Sunday, June 17, 2007

aspatial & atemporal

i wonder how much of a person's notions or ideas of right and wrong, their ethics, their morality is influenced by pre-existing laws and rules and religious doctrines, how much of it is mere indoctrination instead of actual, independent thought.
i dont believe that i could ever truly believe in any universal sense of justice, of right and wrong, so i live my days trying not to assume that what is right or wrong in my eyes is the same in the eyes, minds, worlds of others. it's tough, certainly, because of course i spent a great portion of my life indoctrinated as well. this mental freedom that i currently possess was a lifetime in the making, and still i am not completely free. i have been trying to build my own personal base of morality for at least two years now, and it is difficult to create, even more difficult to actually live in it in the midst of living in a common reality and choosing a career that purports to adhere to a particular code of morality. perhaps that is why those blank phases, where i feel that sense of mental anarchy, the ultimate, most intense "i dont give a f***" feeling. maybe i have them as a reminder that i am not bonded to the world's limitations, its laws. i would like to apply in all aspects of my life, not just to social laws or norms or moralities. i would like to apply that type of thinking to any and everything possible.

i wonder about the existence that comes after this one ends. worst case scenario, i think, would be if we, our "souls" or whatever is attached to this body, just recycle back into another body, i guess like reincarnation, but its immediate, and we get no choice in the matter. i think that would suck, if there was no choice. i dont too much like the idea of reincarnation with choice either, because that makes me wonder, if my current soul is somehow a reincarnation of a previous soul from some former body, why would i have chosen to come back to earth? i cant imagine. i dont believe that i am here to relearn that which i would have already known before coming to this earth, if i am indeed a part of the Infinite Field of Being or whatever it is.
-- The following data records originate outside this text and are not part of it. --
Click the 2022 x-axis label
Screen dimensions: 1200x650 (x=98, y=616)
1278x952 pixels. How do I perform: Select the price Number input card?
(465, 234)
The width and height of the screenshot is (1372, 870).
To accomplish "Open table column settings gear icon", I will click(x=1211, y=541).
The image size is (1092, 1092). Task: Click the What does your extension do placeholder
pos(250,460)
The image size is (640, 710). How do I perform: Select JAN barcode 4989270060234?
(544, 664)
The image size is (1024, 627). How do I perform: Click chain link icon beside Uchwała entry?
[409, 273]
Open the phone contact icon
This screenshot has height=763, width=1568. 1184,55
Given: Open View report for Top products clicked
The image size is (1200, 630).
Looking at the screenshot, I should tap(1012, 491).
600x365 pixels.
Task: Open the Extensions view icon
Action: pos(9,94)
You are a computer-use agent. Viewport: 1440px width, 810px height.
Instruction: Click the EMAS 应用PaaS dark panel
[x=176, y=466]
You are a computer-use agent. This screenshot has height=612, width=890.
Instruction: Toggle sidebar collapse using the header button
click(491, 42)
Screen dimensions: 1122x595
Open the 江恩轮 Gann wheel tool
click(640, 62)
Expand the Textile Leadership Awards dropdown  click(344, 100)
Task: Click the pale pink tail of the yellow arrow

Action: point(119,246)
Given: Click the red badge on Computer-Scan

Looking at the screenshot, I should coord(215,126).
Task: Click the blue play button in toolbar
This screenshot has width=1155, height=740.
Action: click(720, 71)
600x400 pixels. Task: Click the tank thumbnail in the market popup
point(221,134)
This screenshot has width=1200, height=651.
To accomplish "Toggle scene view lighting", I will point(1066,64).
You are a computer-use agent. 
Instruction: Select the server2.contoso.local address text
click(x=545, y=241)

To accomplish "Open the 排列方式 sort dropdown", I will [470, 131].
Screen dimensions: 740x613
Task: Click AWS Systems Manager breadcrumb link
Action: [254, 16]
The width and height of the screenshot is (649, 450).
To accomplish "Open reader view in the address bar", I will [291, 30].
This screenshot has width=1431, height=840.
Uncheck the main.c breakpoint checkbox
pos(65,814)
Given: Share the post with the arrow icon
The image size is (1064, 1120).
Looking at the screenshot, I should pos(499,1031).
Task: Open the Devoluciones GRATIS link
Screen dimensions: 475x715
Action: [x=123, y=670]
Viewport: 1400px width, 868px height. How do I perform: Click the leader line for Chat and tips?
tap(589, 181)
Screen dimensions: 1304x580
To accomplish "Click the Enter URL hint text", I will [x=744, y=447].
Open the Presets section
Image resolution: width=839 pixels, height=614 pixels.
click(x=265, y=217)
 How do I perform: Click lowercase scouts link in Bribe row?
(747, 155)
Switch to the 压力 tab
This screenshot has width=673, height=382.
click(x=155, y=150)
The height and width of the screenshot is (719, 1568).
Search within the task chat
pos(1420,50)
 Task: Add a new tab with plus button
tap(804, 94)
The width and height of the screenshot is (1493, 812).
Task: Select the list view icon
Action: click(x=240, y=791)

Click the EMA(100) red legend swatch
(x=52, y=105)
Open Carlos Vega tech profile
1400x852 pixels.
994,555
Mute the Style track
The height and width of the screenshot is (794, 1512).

So, Im not hip to reincarnation, or my perception of what reincarnation could be. So, the other view I would be comfortable with is the one that we, our minds or our souls or whatever (I dont like that term, I dont think its really a "soul" as we commonly think of it), create our heaven or hell or afterlife. Its basically just another level of reality, like a permanent dream, and we get to run it. Perhaps our current life experiences on Earth inform these dreams, so like, if we believe our souls are damned to hell, that is what we will create. If we believe we are destined for a heaven of some sort, we will create our view of heaven and exist there, living, but only on a different plane. There is never really a death, except the death of the physical body. The movie What Dreams May Come is probably the best example I can think of that expresses what I'm trying to get at, with slight variations. I think I have the most faith in this view, which is why I do not fear death itself, only the methods by which death may be achieved. The third view that wouldnt be so bad if I couldnt have the self-created after-life is a nothingness, the absence of everything. i imagine that to be a black, soundless nothingness that we join. i am not sure if we would be conscious or aware of the nothingness, but it wouldnt be bad, either way. it would just be nothing. pure nothing. i guess an even worse worst case scenario than the first would be if there really is a heaven and a hell, and there really is a "god" as people commonly think of it. that would really suck for me. luckily i dont believe that, and cant make myself believe it.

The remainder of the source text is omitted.